== Input for this task ==
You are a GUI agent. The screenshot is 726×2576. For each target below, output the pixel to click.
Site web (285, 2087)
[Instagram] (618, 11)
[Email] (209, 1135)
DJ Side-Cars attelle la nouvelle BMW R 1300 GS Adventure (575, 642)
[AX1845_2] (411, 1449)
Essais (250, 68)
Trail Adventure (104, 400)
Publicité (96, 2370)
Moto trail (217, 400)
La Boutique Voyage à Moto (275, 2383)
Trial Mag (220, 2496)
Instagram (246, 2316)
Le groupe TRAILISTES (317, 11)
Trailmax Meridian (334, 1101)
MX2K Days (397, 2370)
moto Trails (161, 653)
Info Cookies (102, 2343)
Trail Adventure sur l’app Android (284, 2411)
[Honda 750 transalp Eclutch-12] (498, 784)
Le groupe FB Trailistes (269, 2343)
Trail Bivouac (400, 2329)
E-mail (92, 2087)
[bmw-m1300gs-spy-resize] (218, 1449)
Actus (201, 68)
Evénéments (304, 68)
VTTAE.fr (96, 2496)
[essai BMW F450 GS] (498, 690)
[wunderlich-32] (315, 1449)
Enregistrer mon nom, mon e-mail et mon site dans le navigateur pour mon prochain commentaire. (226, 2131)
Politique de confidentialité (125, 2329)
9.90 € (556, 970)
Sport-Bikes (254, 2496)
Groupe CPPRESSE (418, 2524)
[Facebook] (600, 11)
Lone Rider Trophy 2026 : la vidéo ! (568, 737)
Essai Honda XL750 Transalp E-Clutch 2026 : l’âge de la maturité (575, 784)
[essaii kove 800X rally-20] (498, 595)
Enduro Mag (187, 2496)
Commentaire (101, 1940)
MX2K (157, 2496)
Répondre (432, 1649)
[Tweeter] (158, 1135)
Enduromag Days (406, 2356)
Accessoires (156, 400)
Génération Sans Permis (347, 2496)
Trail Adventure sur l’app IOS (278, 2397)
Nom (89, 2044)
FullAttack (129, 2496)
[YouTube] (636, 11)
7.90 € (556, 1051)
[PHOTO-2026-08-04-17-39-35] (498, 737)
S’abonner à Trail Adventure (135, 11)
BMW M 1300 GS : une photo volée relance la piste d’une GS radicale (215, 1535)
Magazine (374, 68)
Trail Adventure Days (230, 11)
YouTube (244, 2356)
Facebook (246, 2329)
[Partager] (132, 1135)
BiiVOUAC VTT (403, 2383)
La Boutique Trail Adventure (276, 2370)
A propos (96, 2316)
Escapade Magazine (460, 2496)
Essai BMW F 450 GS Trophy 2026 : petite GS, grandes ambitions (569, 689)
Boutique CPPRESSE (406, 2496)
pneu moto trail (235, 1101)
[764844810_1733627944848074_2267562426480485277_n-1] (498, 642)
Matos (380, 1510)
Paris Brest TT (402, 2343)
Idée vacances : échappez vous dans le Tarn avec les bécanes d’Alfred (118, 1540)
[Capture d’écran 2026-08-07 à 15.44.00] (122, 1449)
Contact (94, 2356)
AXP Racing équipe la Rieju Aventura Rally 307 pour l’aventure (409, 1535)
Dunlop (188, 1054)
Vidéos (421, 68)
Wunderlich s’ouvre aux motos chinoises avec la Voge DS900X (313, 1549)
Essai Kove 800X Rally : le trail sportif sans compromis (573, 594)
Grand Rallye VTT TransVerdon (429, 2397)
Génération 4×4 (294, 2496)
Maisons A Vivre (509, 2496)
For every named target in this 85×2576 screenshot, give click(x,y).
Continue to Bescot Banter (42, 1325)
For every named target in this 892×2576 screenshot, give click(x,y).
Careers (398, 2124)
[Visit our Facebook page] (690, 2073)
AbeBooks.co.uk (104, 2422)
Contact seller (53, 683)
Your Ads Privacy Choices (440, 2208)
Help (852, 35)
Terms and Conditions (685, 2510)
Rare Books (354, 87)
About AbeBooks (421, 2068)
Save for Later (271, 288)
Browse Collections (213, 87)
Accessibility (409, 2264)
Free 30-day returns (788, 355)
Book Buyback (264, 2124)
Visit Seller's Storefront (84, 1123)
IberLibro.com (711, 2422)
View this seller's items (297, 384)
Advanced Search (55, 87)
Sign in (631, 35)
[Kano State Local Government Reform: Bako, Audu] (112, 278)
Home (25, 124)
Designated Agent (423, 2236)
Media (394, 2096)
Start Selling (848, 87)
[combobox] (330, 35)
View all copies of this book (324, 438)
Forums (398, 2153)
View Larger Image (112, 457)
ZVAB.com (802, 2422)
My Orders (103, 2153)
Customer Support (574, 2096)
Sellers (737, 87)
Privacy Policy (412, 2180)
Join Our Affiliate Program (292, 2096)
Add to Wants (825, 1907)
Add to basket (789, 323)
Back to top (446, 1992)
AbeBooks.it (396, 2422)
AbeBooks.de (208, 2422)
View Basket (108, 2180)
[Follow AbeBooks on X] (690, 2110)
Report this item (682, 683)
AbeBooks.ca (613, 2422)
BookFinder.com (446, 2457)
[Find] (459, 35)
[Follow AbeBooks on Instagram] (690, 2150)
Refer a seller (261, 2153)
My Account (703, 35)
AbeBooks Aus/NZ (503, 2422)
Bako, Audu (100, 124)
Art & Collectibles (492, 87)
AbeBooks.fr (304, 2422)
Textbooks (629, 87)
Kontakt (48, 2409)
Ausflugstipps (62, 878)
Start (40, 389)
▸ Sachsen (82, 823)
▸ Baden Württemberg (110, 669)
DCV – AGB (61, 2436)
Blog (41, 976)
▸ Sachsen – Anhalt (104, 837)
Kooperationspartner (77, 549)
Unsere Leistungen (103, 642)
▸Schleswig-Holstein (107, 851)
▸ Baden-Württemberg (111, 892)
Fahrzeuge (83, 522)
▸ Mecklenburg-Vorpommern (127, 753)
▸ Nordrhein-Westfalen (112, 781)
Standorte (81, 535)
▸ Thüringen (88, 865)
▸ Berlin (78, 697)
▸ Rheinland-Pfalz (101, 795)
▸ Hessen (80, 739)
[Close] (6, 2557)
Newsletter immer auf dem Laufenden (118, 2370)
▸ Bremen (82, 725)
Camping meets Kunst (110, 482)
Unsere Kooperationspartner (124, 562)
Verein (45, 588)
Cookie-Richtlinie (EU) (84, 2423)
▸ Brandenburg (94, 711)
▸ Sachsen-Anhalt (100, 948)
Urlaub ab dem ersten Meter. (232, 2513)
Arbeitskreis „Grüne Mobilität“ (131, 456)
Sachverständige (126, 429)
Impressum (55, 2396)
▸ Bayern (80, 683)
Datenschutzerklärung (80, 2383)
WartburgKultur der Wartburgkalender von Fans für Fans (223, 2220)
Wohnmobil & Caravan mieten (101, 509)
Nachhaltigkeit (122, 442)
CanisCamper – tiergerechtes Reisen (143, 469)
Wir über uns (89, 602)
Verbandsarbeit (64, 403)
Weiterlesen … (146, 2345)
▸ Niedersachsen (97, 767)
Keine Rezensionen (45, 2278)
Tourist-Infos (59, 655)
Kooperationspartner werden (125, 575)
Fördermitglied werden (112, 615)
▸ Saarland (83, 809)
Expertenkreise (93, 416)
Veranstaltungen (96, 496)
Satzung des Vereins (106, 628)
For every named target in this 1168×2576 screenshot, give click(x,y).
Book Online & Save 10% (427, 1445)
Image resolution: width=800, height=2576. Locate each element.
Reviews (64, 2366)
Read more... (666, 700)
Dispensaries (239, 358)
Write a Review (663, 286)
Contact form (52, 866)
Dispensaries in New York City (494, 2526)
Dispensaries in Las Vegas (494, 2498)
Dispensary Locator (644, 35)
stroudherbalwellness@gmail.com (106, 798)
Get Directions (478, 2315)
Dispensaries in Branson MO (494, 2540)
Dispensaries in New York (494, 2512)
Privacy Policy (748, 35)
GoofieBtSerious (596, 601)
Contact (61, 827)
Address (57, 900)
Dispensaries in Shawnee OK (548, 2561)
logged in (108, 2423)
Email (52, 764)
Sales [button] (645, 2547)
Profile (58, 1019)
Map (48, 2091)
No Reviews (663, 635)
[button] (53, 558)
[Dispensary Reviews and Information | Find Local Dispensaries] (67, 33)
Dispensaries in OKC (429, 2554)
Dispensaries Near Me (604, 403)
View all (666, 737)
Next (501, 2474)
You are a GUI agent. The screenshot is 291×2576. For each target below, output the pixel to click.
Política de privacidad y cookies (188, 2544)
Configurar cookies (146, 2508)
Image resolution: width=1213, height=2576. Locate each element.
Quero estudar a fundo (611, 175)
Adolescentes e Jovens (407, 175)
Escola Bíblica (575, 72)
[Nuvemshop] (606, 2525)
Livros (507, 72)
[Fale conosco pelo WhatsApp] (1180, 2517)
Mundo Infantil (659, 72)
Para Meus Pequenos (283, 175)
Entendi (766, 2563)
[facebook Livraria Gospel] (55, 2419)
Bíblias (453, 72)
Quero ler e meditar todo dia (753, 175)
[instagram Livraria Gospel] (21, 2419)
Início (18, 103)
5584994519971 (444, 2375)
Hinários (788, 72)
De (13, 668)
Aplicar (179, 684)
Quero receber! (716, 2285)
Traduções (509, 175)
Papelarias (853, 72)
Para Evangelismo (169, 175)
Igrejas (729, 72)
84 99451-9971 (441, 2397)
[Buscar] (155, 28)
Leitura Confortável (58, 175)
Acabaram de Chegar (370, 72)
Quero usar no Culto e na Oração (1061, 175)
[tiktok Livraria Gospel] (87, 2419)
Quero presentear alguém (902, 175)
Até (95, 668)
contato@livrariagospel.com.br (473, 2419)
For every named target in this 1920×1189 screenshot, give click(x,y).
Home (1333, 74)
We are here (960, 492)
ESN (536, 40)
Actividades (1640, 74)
===
Task to carry out
Return a copy of each line in the records above that has "York" in it.

Solution for this task
Dispensaries in New York City (494, 2526)
Dispensaries in New York (494, 2512)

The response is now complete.